Nextdns CLI bypassed by DNS53 queries + Android DoT problem

Eb Na how could it be possible to have a cleaner solution?  There’s no magic wand to block DOH.   That’s one of the reasons for DOH.

Calvin Hobbes Ideally, you’d want a DNAT rule that remaps any DNS queries on port 53 not directed to your router to go to your router. This is what I did, but I am running a fairly robust networking solution that allows that. To block DoT, turn on DNS redirector. DoH is nearly impossible to block without querying major known public DNS providers, recording the IPs, then blocking their IPs (I also do this—I’m currently blocking about 5000 public DoH provider IPs).

Eb Na the nslookup example you gave is intentionally bypassing your router.  I figured you were trying to prevent users from getting around NextDNS to reach hosts that you want to block and/or log.   If you want devices on your network to use NextDNS, then configure your clients to use your router’s DNS service by using  DHCP or manual configuration.  I’m confused on what you want to accomplish.   

Eb Na Meant to comment here instead of responding to the entire post. But yeah, that would be fairly tricky for NextDNS to implement using their command line tool because of all the different hardware it needs to work on and it wouldn’t be able to respect control guis like I have that tell me what firewall rules are implemented. Plus, they definitely have more pressing concerns (like updating their super old lists).

Eb Na Ah, I have sort of the reverse. I configured NextDNS on my router and then implemented DNS DNAT redirection rules so all port 53 standard DNS requests to any server that is not my router are automatically redirected to my router with the resultant response seemingly coming from the expected server (that is, if the client sent it to 1.1.1.1, it comes back as if the response were from 1.1.1.1) and the client is none the wiser. I have furthermore blocked DNS over TLS requests with a firewall rule blocking the port.

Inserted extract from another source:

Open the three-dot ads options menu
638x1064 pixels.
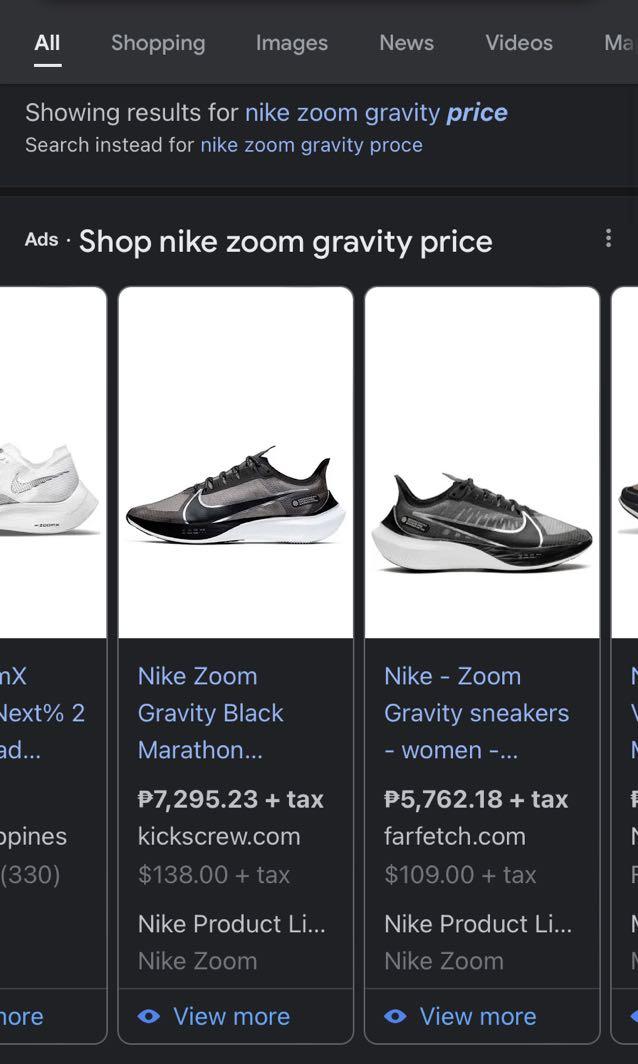point(608,238)
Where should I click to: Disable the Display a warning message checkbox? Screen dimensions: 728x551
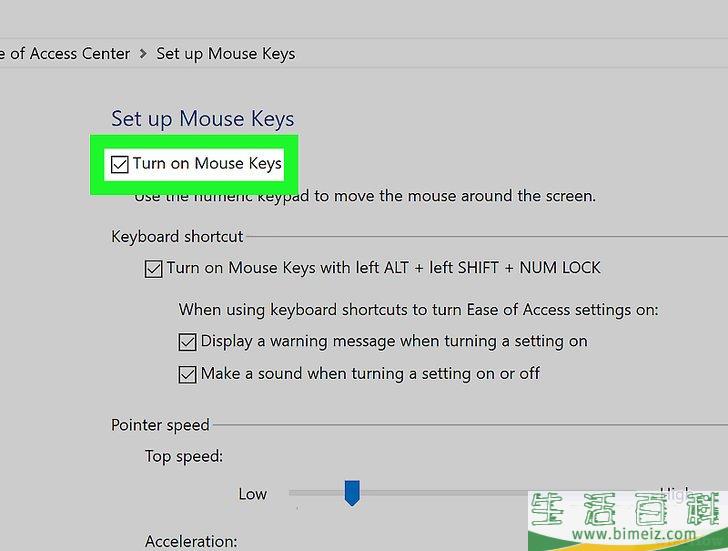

More comprehensively, I’ve blocked most public DNS over HTTPS server’s IP addresses (besides my specific NextDNS servers) that I could find online. I used some publicly available DoH server lists that are fed into a script to get the resultant IPs, which said scripts pushes into a firewall rule on my router. I’m currently blocking about 7,000 IPs from returning DoH results to clients inside my network (excepting the firewall, which is where the script is run). I’ve set this up as a cron job on my router so that it will automatically update IP addresses as they change or as the feeder lists get new results due to additional servers being added to their lists.  It’s not perfect, but it’s fairly robust and blocks the obvious/easiest/most likely DoH providers while also blocking a lot of not so obvious/easiest/likely results as well. It’s almost certainly overkill but I was really getting annoyed with the number of requests devices on my network were making to random DNS servers I never set up for them to use. Plus, I want the requests to be logged so I have an audit trail.